▶ [Extrait choisi]:
*****
Pensions alimentaires : la Caf s’attaque aux impayés

Une nouvelle Agence de recouvrement des impayés de pensions alimentaires (Aripa) vient de voir le jour. Elle renforce le pouvoir des caisses d’allocations familiales et le niveau d’information auprès des familles monoparentales.

Arnault Varanne

Le7.info

Aurélie est « épuisée ». Depuis octobre dernier, son ex-mari a cessé de lui verser les 120€ mensuels de pension alimentaire, somme fixée par le Juge aux affaires familiales au moment du divorce. « Nous avons eu une grosse dispute au sujet du mode de garde de notre fille de 6 ans, explique la mère de famille. Il a décidé de ne plus la voir et donc de ne plus payer la pension. » 

Aurélie n’est pas un cas isolé. En France, 30 à 40% des pensions alimentaires sont totalement ou partiellement impayées. C’est précisément pour agir sur ce phénomène que l’Agence pour le recouvrement des impayés de pensions alimentaires (Aripa) a vu le jour. Créé en janvier et piloté par la Caisse d’allocations familiales, ce dispositif succède à une expérimentation menée pendant deux ans dans une vingtaine de départements, dont la Charente(1). Le principe ? Simplifier les démarches des usagers, recouvrer les impayés jusqu’à vingt-quatre mois en arrière et offrir aussi la possibilité d’une médiation financière entre ex-conjoints, notamment pour prévenir les conflits après une séparation (2).
*****
▶ [Données brutes]:
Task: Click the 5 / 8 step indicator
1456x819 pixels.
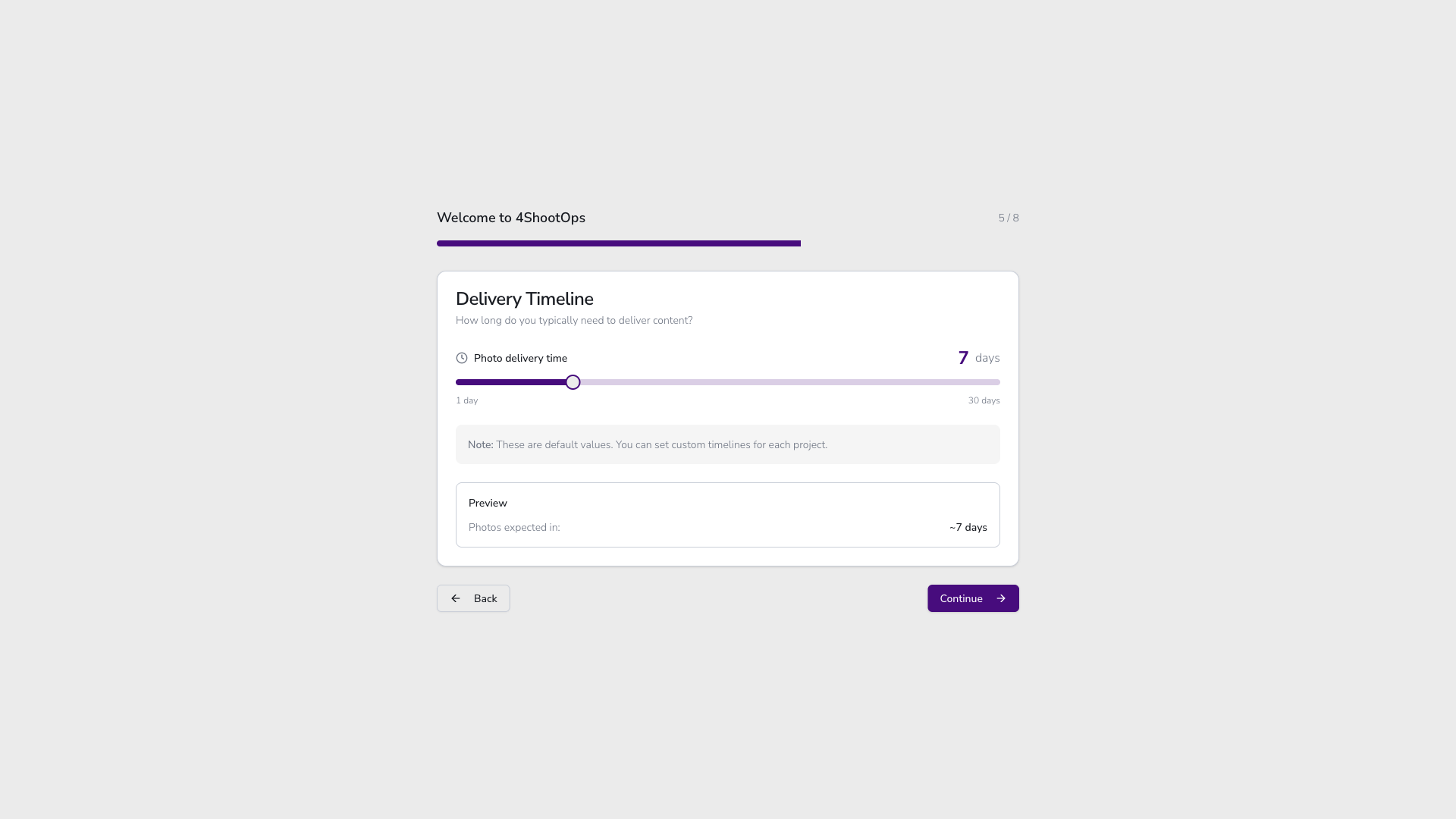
*****
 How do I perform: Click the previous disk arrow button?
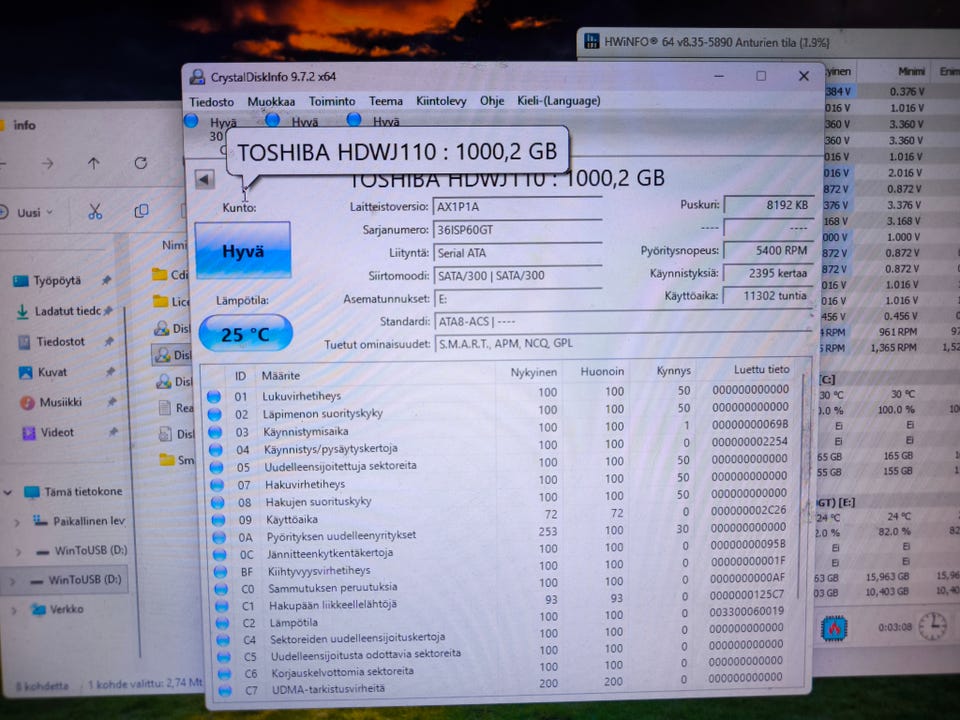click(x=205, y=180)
*****
▶ [Votre objectif]:
Rédigez la suite de l'article sur les pensions alimentaires impayées, à partir de sa dernière phrase. Les entrées forment un ensemble à part, sans lien avec l'article sur les pensions alimentaires impayées.

▶ [Résultat]:
Une communication à développer

Une chance pour Aurélie qui compte se saisir de l’Aripa le plus tôt possible. Jusqu’alors, la Poitevine n’avait jamais entamé de démarches auprès de la Caf pour bénéficier du soutien financier auquel elle pouvait pourtant prétendre. « Quand on est dans une situation difficile, on n’a pas la tête à affronter les tâches administratives, lâche-t-elle. Je ne savais pas comment m’y prendre, ni vers qui me tourner. » « Notre mission de recouvrement des pensions alimentaires est méconnue », déplore Tania Conci, directrice de la Caf de la Vienne. 

En 2016, l’organisme s’est pourtant substitué à 185 parents négligents (1) -des pères, dans l’immense majorité des cas-, parfaitement solvables, mais qui se soustraient volontairement à leurs obligations. Dans ce cas de figure, la Caf se charge de récupérer les sommes auprès des employeurs ou de Pôle Emploi. Au total, la Caisse a recensé 1 342 procédures, dont 58% se sont résolues à l’amiable. 
L’un des enjeux majeurs porte sur la prévention. Quand on sait que seuls soixante-dix couples ont bénéficié du service de médiation familiale de la Caf en 2016 (alors que plus de 3 100 séparations ont été recensées), on mesure le chemin à parcourir…

(1) Le taux de recouvrement est passé de 43% à 49% entre 2014 et 2016 grâce à la Garantie contre les impayés de pensions alimentaires.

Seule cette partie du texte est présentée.